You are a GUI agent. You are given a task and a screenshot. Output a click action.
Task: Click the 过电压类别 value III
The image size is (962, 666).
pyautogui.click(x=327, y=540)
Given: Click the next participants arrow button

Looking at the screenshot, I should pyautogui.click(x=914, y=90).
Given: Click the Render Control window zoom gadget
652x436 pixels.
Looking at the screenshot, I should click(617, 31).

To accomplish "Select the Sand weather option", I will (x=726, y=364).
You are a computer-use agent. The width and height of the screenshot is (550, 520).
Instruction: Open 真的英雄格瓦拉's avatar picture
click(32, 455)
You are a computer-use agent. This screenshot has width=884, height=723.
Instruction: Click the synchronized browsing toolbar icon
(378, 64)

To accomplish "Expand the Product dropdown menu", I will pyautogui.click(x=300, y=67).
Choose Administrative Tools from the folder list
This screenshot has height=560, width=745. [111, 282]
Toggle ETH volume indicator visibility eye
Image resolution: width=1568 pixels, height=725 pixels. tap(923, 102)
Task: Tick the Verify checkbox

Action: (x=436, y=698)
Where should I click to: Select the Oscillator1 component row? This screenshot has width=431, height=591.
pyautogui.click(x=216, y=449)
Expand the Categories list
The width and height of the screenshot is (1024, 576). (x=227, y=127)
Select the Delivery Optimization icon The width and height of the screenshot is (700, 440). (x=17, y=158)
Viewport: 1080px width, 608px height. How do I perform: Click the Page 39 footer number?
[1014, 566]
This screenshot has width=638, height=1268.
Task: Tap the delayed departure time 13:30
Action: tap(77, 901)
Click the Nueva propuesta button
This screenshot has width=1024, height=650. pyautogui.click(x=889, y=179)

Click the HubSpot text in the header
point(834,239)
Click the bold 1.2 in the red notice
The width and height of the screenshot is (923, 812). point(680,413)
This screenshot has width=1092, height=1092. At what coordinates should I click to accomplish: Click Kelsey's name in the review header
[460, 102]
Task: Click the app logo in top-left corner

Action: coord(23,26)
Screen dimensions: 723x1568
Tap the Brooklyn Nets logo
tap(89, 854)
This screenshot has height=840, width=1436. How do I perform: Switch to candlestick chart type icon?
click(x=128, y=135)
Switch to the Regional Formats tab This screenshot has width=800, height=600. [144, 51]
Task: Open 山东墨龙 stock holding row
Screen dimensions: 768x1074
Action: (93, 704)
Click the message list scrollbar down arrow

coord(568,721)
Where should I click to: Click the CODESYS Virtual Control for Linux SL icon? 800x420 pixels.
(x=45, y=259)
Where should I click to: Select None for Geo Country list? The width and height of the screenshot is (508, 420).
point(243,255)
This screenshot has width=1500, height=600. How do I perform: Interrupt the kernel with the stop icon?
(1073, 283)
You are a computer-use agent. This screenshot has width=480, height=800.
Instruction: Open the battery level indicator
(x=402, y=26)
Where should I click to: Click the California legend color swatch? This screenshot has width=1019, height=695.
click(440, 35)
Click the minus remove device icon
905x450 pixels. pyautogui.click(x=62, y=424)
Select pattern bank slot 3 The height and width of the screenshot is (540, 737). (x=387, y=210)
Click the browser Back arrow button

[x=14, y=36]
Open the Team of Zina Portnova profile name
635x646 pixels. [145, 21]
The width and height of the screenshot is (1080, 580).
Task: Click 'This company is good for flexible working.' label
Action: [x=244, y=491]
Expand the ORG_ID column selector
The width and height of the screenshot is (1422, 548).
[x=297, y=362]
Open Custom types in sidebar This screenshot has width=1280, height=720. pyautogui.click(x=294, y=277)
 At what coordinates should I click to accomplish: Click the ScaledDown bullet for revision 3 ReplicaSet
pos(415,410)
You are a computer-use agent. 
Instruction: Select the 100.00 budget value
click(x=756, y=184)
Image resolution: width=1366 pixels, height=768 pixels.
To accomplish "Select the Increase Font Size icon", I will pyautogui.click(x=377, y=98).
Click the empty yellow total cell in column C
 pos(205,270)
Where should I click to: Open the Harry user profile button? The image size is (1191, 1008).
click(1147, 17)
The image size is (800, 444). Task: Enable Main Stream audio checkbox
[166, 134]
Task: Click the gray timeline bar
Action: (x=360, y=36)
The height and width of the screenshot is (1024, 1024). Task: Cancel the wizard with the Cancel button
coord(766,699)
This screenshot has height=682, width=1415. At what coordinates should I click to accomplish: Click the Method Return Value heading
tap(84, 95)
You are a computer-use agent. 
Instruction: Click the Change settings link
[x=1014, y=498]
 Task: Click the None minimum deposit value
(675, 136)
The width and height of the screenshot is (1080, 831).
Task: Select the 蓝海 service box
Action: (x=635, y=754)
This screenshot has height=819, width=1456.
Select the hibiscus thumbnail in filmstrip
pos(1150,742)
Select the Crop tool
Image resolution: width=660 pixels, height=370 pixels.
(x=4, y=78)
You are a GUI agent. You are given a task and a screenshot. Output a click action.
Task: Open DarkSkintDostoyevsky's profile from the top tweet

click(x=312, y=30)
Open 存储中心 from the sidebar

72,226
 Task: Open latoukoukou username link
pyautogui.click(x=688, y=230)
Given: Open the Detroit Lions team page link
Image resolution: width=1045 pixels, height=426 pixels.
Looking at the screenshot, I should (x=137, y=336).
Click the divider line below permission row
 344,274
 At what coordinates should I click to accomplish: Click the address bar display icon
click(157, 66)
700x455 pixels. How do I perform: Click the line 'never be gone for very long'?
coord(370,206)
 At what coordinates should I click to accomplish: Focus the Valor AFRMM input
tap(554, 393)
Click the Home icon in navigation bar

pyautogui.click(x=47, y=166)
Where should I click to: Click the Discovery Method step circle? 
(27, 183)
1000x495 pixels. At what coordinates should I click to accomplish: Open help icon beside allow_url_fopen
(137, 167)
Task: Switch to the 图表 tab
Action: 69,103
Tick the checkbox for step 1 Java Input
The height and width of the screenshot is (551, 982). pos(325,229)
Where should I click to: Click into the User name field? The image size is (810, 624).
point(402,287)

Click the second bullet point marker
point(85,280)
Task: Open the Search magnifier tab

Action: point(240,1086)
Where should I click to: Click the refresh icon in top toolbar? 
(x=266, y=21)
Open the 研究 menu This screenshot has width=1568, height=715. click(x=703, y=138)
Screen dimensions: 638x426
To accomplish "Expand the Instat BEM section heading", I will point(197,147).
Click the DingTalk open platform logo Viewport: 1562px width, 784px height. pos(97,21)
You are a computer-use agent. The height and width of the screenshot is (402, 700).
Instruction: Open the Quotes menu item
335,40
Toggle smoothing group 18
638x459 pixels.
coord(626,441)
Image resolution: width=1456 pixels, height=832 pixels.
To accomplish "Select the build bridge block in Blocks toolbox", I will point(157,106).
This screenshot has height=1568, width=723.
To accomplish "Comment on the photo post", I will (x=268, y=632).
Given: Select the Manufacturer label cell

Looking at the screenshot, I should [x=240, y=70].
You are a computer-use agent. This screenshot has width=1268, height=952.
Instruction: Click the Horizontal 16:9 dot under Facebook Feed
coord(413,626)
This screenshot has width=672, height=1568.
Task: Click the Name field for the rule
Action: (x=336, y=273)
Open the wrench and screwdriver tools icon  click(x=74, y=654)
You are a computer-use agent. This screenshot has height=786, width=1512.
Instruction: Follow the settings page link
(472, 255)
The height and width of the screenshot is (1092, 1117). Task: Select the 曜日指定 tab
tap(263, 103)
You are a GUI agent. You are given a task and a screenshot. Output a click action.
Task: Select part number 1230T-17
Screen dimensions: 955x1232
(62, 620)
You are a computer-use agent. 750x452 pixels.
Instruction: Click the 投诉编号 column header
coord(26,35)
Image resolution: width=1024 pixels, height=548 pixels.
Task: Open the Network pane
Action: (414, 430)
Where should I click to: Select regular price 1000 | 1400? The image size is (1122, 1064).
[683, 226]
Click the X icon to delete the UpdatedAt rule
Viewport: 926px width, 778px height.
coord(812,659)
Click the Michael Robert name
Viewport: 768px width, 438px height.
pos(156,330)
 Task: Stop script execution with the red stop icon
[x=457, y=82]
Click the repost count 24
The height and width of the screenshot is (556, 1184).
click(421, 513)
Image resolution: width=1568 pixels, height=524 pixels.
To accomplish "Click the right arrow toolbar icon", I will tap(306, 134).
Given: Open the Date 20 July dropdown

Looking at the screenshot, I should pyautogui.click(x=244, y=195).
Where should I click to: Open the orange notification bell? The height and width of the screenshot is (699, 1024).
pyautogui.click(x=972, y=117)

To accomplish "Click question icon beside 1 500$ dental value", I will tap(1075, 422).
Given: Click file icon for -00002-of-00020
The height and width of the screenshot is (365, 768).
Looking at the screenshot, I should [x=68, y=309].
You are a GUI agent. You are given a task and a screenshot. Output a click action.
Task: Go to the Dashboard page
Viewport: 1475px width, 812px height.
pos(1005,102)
--------------------------------------------------
▶ _What you are asked to do_: Would you please copy exactly the part of the entries above that begins at the line containing "Click the divider line below permission row" and ends at the line containing "Screen dimensions: 638x426", both lines included?

▶ _Answer section_:
Click the divider line below permission row
 344,274
 At what coordinates should I click to accomplish: Click the address bar display icon
click(157, 66)
700x455 pixels. How do I perform: Click the line 'never be gone for very long'?
coord(370,206)
 At what coordinates should I click to accomplish: Focus the Valor AFRMM input
tap(554, 393)
Click the Home icon in navigation bar

pyautogui.click(x=47, y=166)
Where should I click to: Click the Discovery Method step circle? 
(27, 183)
1000x495 pixels. At what coordinates should I click to accomplish: Open help icon beside allow_url_fopen
(137, 167)
Task: Switch to the 图表 tab
Action: 69,103
Tick the checkbox for step 1 Java Input
The height and width of the screenshot is (551, 982). pos(325,229)
Where should I click to: Click into the User name field? The image size is (810, 624).
point(402,287)

Click the second bullet point marker
point(85,280)
Task: Open the Search magnifier tab

Action: point(240,1086)
Where should I click to: Click the refresh icon in top toolbar? 
(x=266, y=21)
Open the 研究 menu This screenshot has width=1568, height=715. click(x=703, y=138)
Screen dimensions: 638x426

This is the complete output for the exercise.